There is much to enjoy in the Ikea (3) ad, particularly the use of Patrick Watson’s gorgeous Lighthouse on the soundtrack and the nicely shot tale of a loving son helping his mother on her dark walk from the bus stop to their home. Perhaps it’s better to leave it there than start agonising over the logistics of a child wiring up hundreds of lamps across a housing estate that he seems to have borrowed from his neighbours. Are they by some massive coincidence all Ikea lamps? And, if so, why are the neighbours giving them away? Whose plug is he using? Sorry, I’m agonising already.
Let’s end with the joyous yahoo of the Beano (5) ad. In it, Beano comes across as resolutely daft, rude and hilarious. It’s a pleasure to find that, in a world where much needs to change for the better, some things don’t need to change at all.
Creative director, Possible
Now that days are shorter and the leaves are turning those delicious autumnal shades, evenings at home in front of the telly are beckoning. At this time of year, who doesn’t long for a stomp across Hampstead Heath, followed by a Sunday roast – crispy roast potatoes, rich gravy and everyone’s guilty secret: licking every last bit off their plate.

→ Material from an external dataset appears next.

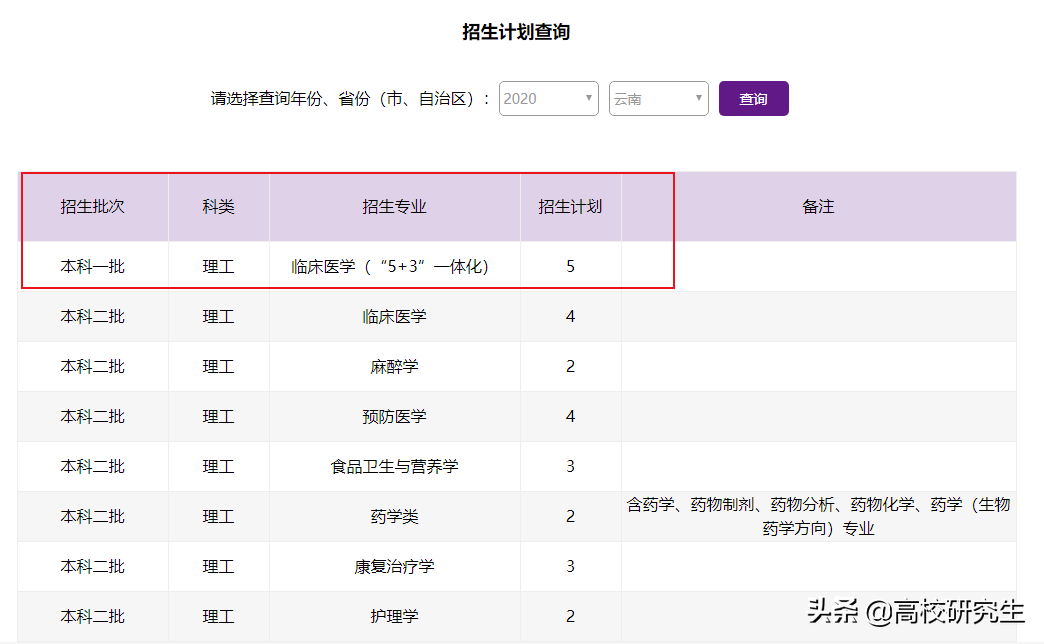Click the 食品卫生与营养学 major entry
This screenshot has width=1044, height=644.
coord(394,466)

"Food the Co-op (1) way" is the perfect ad for this time of year: warm, comforting and real. Food porn without the polish. It champions the every day, real people, diversity, mess and home. It made me feel hungry, to be honest.
In similar autumnal territory is Ikea (3). Ikea seems to be ditching its quirky product-driven advertising and is moving into sentimental storytelling. I love the "Wonderful everyday" tagline – who doesn’t want to celebrate the small everyday moments that make our days magical? Where its recent ads have still felt "Ikea", "Welcome home" is a complete departure. A story of a thoughtful son lighting up his mother’s dark walk home with Ikea lights. It’s beautifully shot – understated and honest. Overall, though, it left me feeling a bit melancholy. Maybe it’s just a little bit too urban and gritty. Or maybe I’m just sad that I need to start using lamps in the evening again.

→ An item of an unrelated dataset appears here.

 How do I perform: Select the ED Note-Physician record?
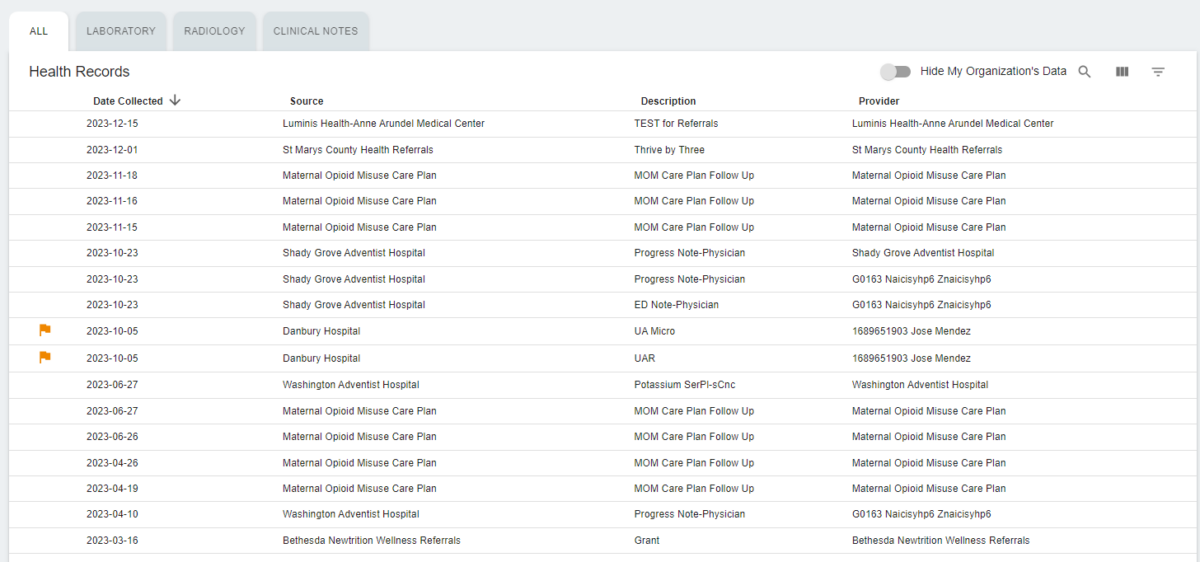tap(675, 305)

Now that we are back to school and Christmas is on the horizon, cue an abundance of toy ads. Smyths toys superstores (4) "If I were a toy" is a refreshing take on the usual "children playing with toy" ads that dominate our screens. The animation is beautiful – Toy Story-esque in style. The music choice to remix Beyoncé’s If I Were a Boy is inspired. I really like the ambition to challenge gender stereotypes. There is still a long way to go, though, and I would question how much this really does address the issue in an ad filled with pinks and blues. But it is a brave start and
I applaud Smyths for it.
Definitely playing on a stereotype is Beano (5). If I were the right target market for visual puns and laddish, in-your-face humour, then maybe it would be right up my street. I found it a bit too long and a bit predictable but it is brash and loud, and convincingly conveys a brand attitude. I’m sure that young boys will be rejoicing that Beano is now digital.

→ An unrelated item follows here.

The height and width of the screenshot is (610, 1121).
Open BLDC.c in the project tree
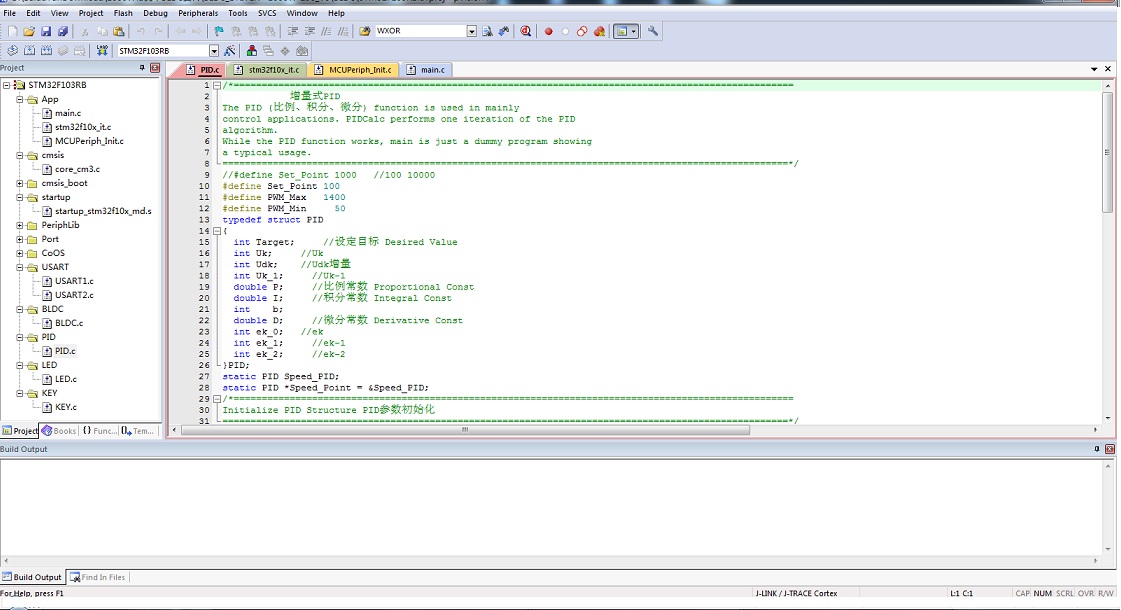click(68, 323)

Lining up the boxsets for the darker evenings is now high on my list of priorities. So I was interested to see Channel 4’s (2) "Product recall". I thought it was a nice idea and the digital extensions were brilliant – immersive and engaging. It is difficult to do this kind of idea without being compared with Prometheus, and it doesn’t have quite the same level of authenticity. Overall, I admire its dedication to the idea and I think it is a refreshing change to the usual teasers for TV series. It might want to drop a hashtag in there somewhere, though.